On June 13, 2021, a 34-year-old female patient came with her mother to a psychiatric clinic suffering from an insidious course of symptoms of irritable mood, insomnia, hyperactivity and talkativeness, and psychomotor agitation. Later, she started screaming and shouting, insulting her family members with obscene words, and spitting on them, and producing sounds like goats. On their way to the clinic, her family forcibly prevented her from standing in front of a running car. The patient had no history of chronic medical illness, primary mood or psychotic disorders, or substance use disorders. After the psychiatric interview, the patient had prescribed olanzapine 20 mg once daily at night, sodium valproate 500 mg three times daily, haloperidol 5 mg IM twice daily and biperiden 2 mg twice daily.

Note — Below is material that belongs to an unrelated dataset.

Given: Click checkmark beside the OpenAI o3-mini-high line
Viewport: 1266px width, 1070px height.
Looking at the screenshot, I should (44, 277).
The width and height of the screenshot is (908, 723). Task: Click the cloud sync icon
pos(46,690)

Four weeks before the symptoms, the patient complained of cough, fever, generalized body ache, and fatigue. She sought medical treatment with a pulmonologist who requested CT chest showing mild pneumonic patches, and labs revealing elevated CRP and serum ferritin, and lymphopenia. The diagnosis of COVID-19 infection was confirmed later by a positive throat swap. She received linezolid 600 mg daily for 5 days, four tablets Ivermectin 6 mg once daily for 4 consecutive days, and paracetamol 500 mg 4 times daily with home isolation. The patient’s condition started to improve after 5 days of treatment. After three weeks of recovery of Covid-19 symptoms, she started to gradually develop psychiatric symptoms.

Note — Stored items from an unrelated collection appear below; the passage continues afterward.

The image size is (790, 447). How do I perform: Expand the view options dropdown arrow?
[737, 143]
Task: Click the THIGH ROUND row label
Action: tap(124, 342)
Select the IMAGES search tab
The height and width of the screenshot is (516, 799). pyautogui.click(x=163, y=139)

On May 24, 2021, a 47-year-old male patient came alone to a psychiatrist complaining of symptoms of depressed mood, lack of interest, chest tightness, unexplained weeping, lack of concentration, fatigue, and suicidal thoughts which developed over two weeks. Later, the patient neglected his work and became socially withdrawn. CT brain was performed, which looked normal. The depressive symptoms persisted for the next four months despite prescribing venlafaxine 75 mg for one month then 150 mg for 3 months. After revising the patient’s psychiatric condition, it was documented that the patient was diagnosed one year earlier with bipolar disorder, manic episode by another psychiatrist when he had symptoms of elated mood, insomnia, talkativeness, hyperactivity, spending a lot of money on non-useful goods and grandiosity thoughts. The prescribed medications were olanzapine 10 mg once daily at night and sodium valproate 1000 mg twice daily. Manic symptoms disappeared gradually after one month of psychotropic medications. Therefore, this patient was eventually diagnosed with bipolar I disorder, recurrent, current episode depressive, and prescribed Olanzapine/Fluoxetine combination 6/25 mg once daily at night.

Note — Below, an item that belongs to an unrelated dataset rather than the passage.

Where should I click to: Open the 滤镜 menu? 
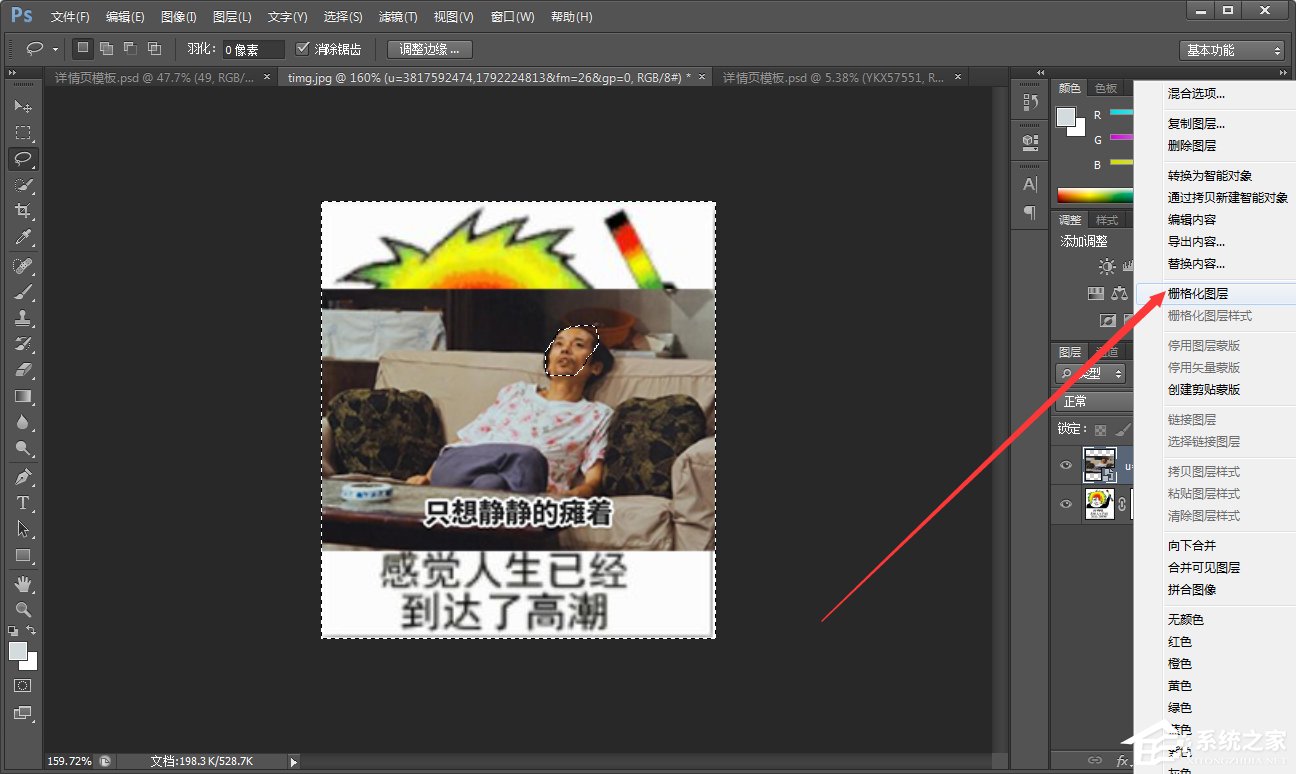[397, 16]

However, the patient’s family reported that the manic symptoms developed three weeks after symptoms of sore throat, mild cough, and anosmia. He sought medical treatment with an internist who requested CT chest showing mild pneumonic patches, and labs revealing elevated CRP and serum ferritin, and leukopenia. The diagnosis of COVID-19 infection was confirmed later by a positive throat swap. The prescribed medications included doxycycline 200 mg on the first day of the course, followed by a maintenance dose of 100 mg regularly for 7-10 days, three tablets of Ivermectin 6 mg once daily for 4 consecutive days and paracetamol 500 mg 4 times daily, with home isolation. The patient improved within 7 days of treatment and stopped his treatment.